◆ The tasks
1. Translate this sentence from the retreat blog post into Spanish: "one such thing was a greater need for discipline."
2. Give the retreat blog post again starting at "have been trying" and ending at "time! effort, gal!", swapping "extended time" for "unbroken time".

◆ Quoted passage
....................

Sunday, January 20, 2008

Anima sana in corpore sano (ASICS)-
a sound mind in a sound body....


had a gr8 worship min retreat on fri n sat. sessions by P PHilip Huan on "the Work of Prayer", "the Levitical call" and "the pillars of an anointed worship team" was a good time of learning from the word. and then the team building time... was good in getting to know people better. otherwise, i thought i could do a better job in explaining the game having better games, and debriefing- drawing lessons on teamwork from the activities. made me realised that over the years, my social work, counselling and group dynamics training, plus working with groups of people and of course playing lots of games n debriefing them had given me considerable experience in this area. a team building consultant charges more than $1000 per afternoon... hmmm.... oh well, my job is not dat... so i shall take joy with getting $1000 a month instead of an afternoon LOL

i've learnt alot from the retreat. one such thing was a greater need for discipline. i have much to do. really. so all the more the need for rest, for seeking the Lord. and such times wont juz come by. i have to carve time out for them. i shall try to really observe my sabbath... shall really get to say no to people... more "yes-es" to God.
have been trying to get deeper into the Word. but realised that while i used to have way more time to dig n plow thru the chapters, now it's taing me forever cos i dun have such extended time.... i shall have to find this extended time! effort, gal!

God has deposited alot of things upon my heart over these past few months. i had at first wondered which of these i should act upon, implement, do. it was at the end of the retreat, while sittingin yeep's car that it hit me. i m to do ALL those things God has told me to! it is an impossible amount. the impossibility of it IS the very reason why i m to do ALL instead of asking (n thus been rather hesitant n confused) which ones i m to do. cos it's gonna be a show of God's power n glory, and it is in this impoosibility that it'll be evident to me that it really isnt my doing. so yeah... hence the greater need for discipline n obedience, rest n prayer.

....................

◆ Supplied information

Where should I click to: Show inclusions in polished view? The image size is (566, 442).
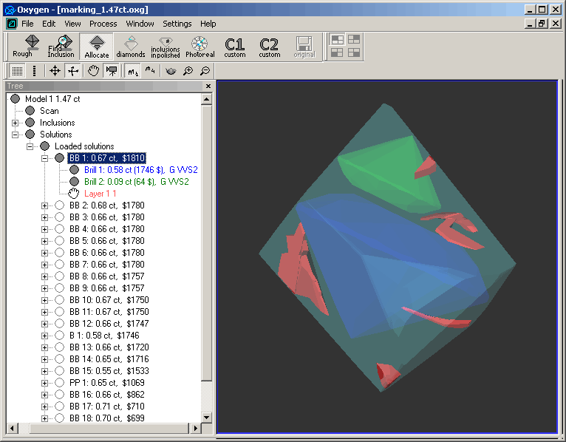165,46
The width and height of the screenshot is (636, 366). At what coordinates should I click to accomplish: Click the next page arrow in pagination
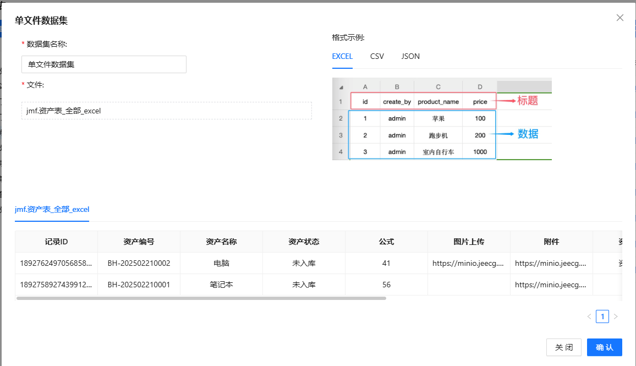tap(616, 316)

....................

◆ Answers by task
1. Una de esas cosas fue una mayor necesidad de disciplina.

2.
have been trying to get deeper into the Word. but realised that while i used to have way more time to dig n plow thru the chapters, now it's taing me forever cos i dun have such unbroken time.... i shall have to find this unbroken time! effort, gal!